I think that if it does not pass, we’re in for a wild financial worldwide ride. If Greece removes itself, or is booted from, the European Union, it will be bad for everyone, and worse for Greece. From the news reports, I’m not sure how successful the current government will be in convincing Greek citizens to vote for the bailout.

It’s probably not a good idea to try and sell them that it’s good for the rest of the world.

Comments

One response to “A Voting Person’s Opinion on Greece”

  1. SKG Avatar
    SKG

    Greece has way too much debt.

    Further vast cuts in public spending on top of 17+% unemployment (already) will totally crash their economy.

    The debt has to be reduced, by either forgiveness / default (debt holders eat the losses), or by inflation (all asset holders in Euros eat the losses).

    The current plans of tiny reductions in the debt (the 60% “haircut” only applies to a small portion of privately held debt), selling off Greek public assets (including revenues to public parks, etc.) , and piling up MORE debt as the economy further crashes.

    All this, to save the big French and German banks from all defaulting because they loaned Greece money. Which was used to buy German goods. Which floated up the German economy artificially. And now the German government will have to backstop their banks.

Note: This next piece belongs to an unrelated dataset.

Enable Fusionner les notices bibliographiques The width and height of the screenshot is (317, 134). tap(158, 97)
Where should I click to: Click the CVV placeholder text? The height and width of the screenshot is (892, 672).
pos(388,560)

    So Greece, at any level, doesn’t have a whole lot of motivation to take this plan, as it is just going to end up auctioning off their public goods and putting them further into debt for the big default that’s been coming down the tunnel for close to 2 years now.

    (Similar logic applies to Spain, Portugal, Italy, and Ireland, who all received vast inflows of investment dollars from France and Germany, and all now have total debt, public+private, at absurd levels.)

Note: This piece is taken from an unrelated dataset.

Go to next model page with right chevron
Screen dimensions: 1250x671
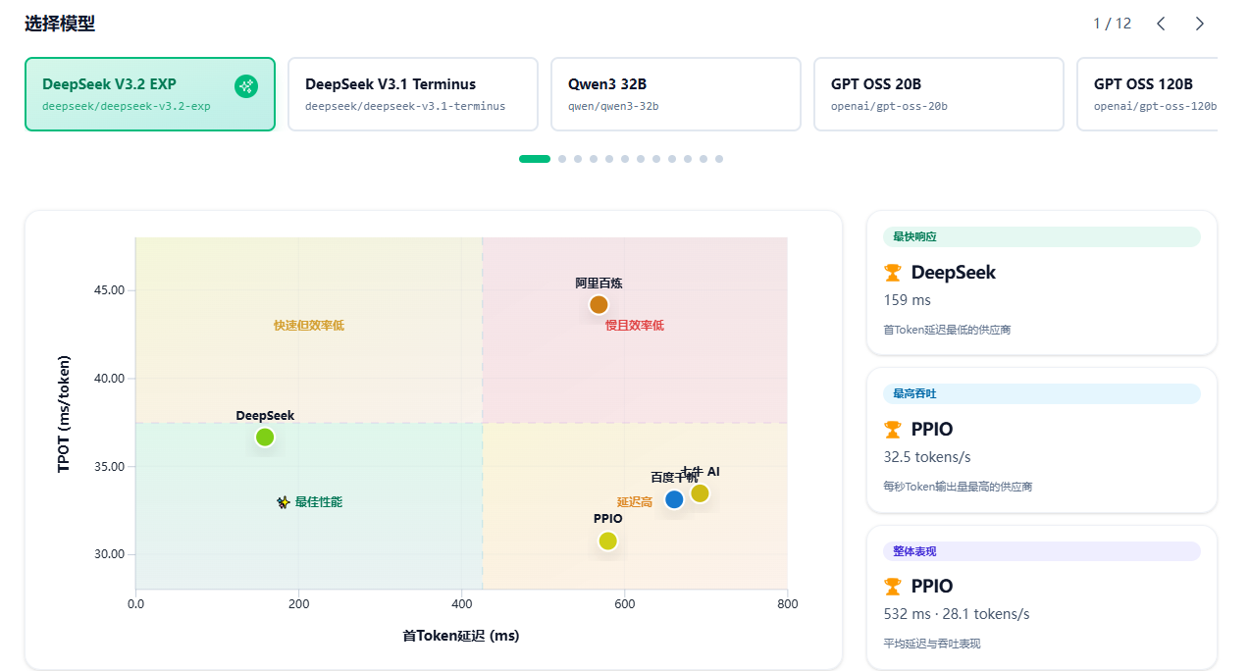tap(1199, 24)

    So this move is a combination of blackmail, to get 3 more months of bailouts without actually implementing further immediate austerity plans, and possibly preventing the Greek people from burning down all the government buildings.

    Frankly, if Europe can’t figure out how to fix their banks and let Greece default (which probably involves the ECB printing vast quantities of money and/or inflation above 2-3%), then Greece is probably better off getting out of the Euro, defaulting on everything, and then using a new Drachma’s floating exchange rate to prevent vast capital inflows and external debt.

    And then Europe has to deal with the cascade of weaker countries defaulting. And/or Germany backing out of the Euro and going back to the DM.